◆ Exercise requirements ◆
Give back every line of the data below exactly.
Information: Begin
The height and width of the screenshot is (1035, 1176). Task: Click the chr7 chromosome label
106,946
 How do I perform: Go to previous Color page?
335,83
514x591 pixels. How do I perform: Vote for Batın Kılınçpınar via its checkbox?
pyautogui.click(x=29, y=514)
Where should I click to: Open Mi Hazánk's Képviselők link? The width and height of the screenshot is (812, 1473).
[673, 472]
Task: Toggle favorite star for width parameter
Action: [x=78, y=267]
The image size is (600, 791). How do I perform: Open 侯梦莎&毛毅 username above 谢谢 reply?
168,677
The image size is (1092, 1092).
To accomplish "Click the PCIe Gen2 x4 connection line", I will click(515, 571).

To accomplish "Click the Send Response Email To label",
Information: End
◆ Answer below ◆
The height and width of the screenshot is (1035, 1176). Task: Click the chr7 chromosome label
106,946
 How do I perform: Go to previous Color page?
335,83
514x591 pixels. How do I perform: Vote for Batın Kılınçpınar via its checkbox?
pyautogui.click(x=29, y=514)
Where should I click to: Open Mi Hazánk's Képviselők link? The width and height of the screenshot is (812, 1473).
[673, 472]
Task: Toggle favorite star for width parameter
Action: [x=78, y=267]
The image size is (600, 791). How do I perform: Open 侯梦莎&毛毅 username above 谢谢 reply?
168,677
The image size is (1092, 1092).
To accomplish "Click the PCIe Gen2 x4 connection line", I will click(515, 571).

To accomplish "Click the Send Response Email To label",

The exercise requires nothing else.